# SHORT EXERCISE
Copy out, word for word, the records from the line containing "Identify the location" through the end of the records, omitting the pictures.

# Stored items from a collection
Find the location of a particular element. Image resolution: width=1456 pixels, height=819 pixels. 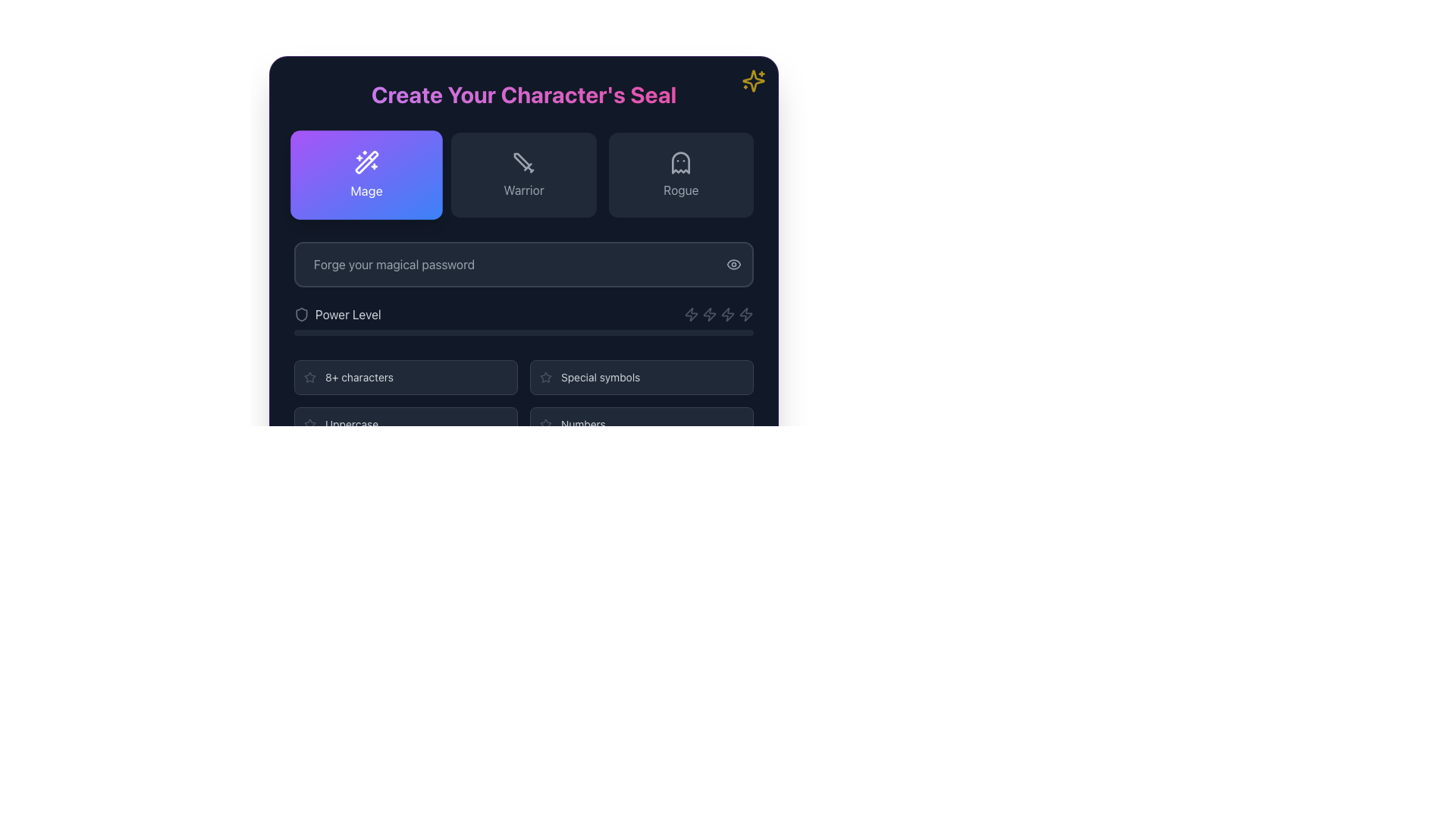

the lightning bolt icon located in the top-right section of the interface is located at coordinates (691, 314).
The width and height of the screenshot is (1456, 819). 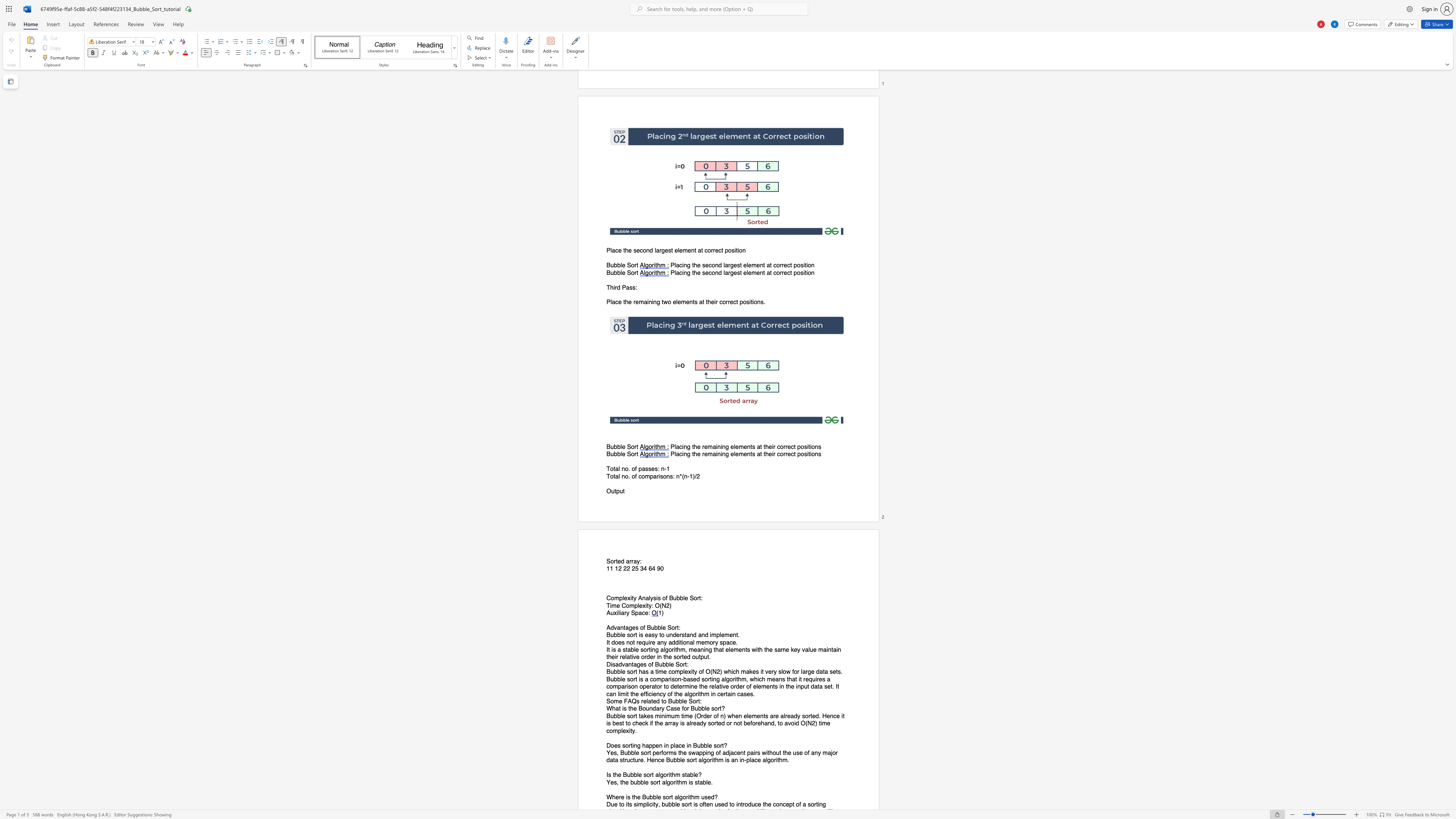 I want to click on the subset text "ble Sor" within the text "Bubble Sort", so click(x=617, y=454).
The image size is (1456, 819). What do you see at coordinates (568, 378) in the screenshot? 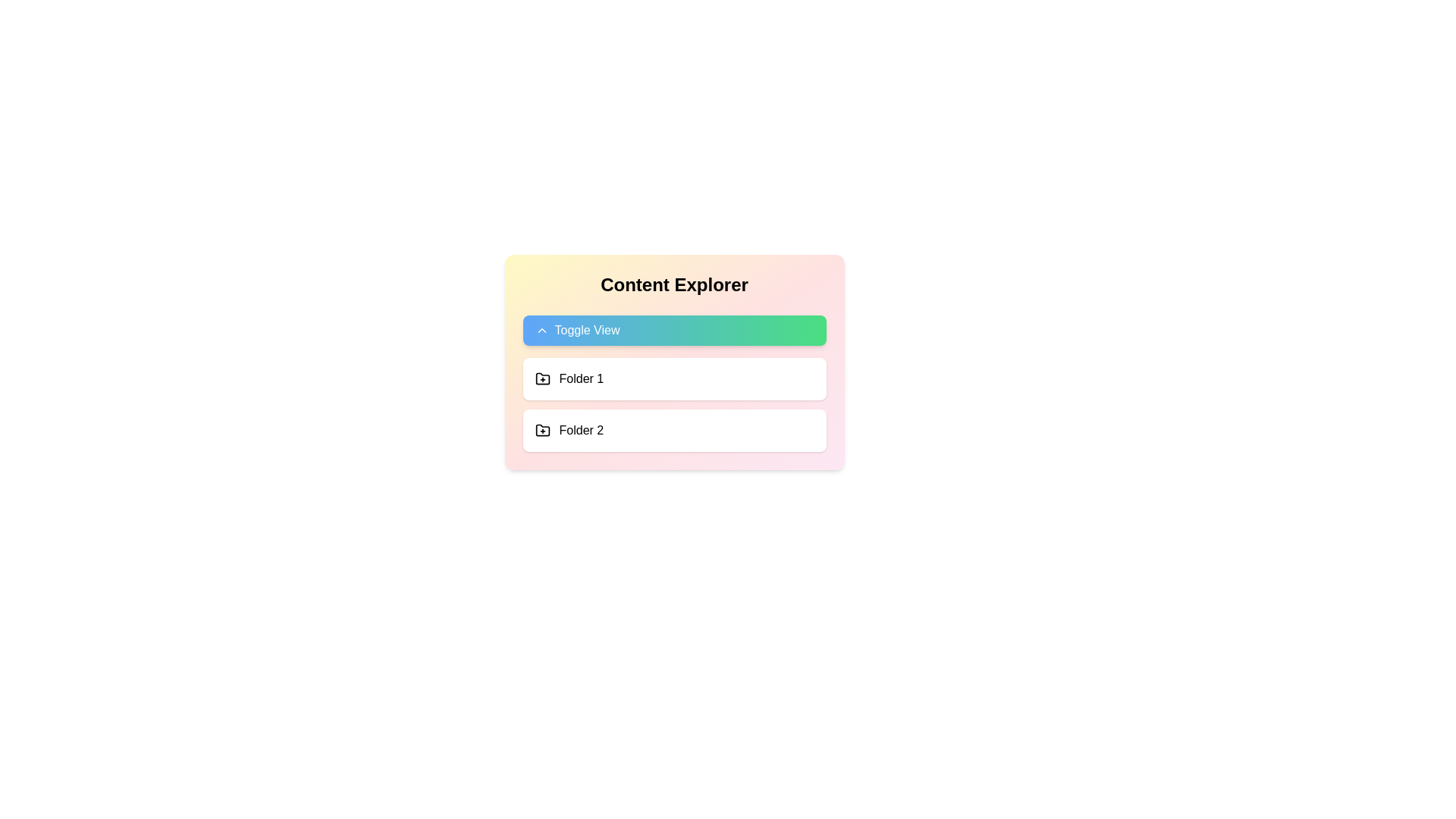
I see `the first row in the list containing a folder icon and the text 'Folder 1'` at bounding box center [568, 378].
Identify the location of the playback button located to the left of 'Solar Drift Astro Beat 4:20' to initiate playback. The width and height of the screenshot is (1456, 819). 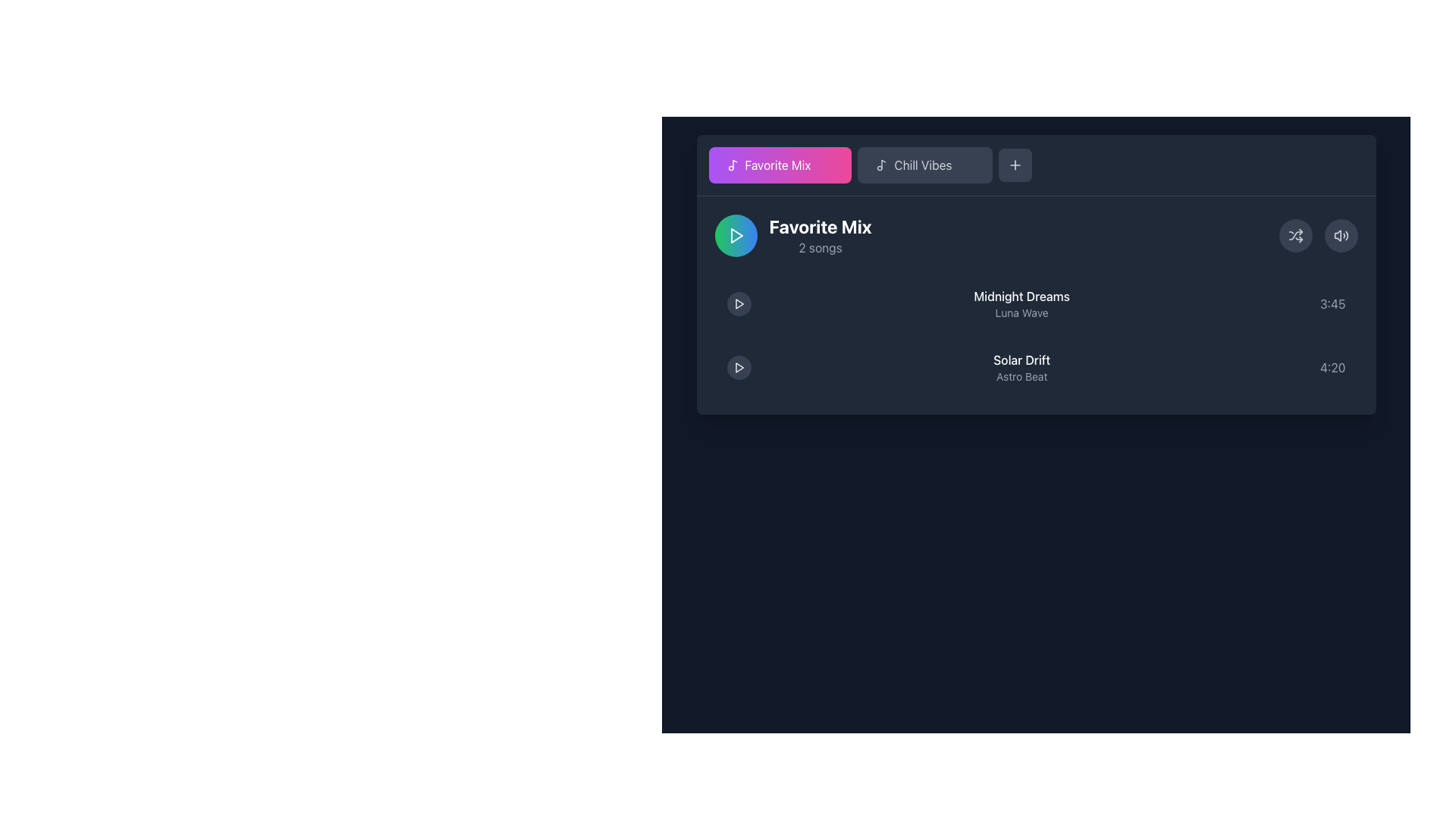
(739, 368).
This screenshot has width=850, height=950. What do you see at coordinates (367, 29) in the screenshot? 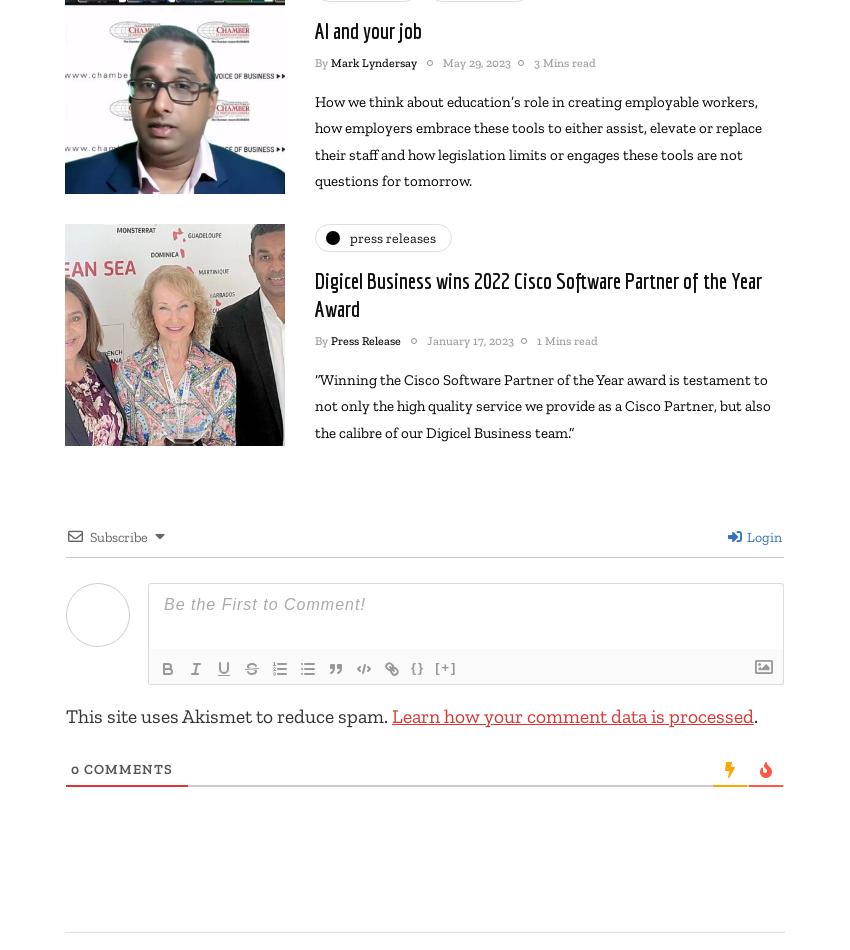
I see `'AI and your job'` at bounding box center [367, 29].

# PROBLEM SOLUTION
Identify the location of the playback button located to the left of 'Solar Drift Astro Beat 4:20' to initiate playback. The width and height of the screenshot is (1456, 819). 
(739, 368).
This screenshot has width=850, height=950. What do you see at coordinates (367, 29) in the screenshot? 
I see `'AI and your job'` at bounding box center [367, 29].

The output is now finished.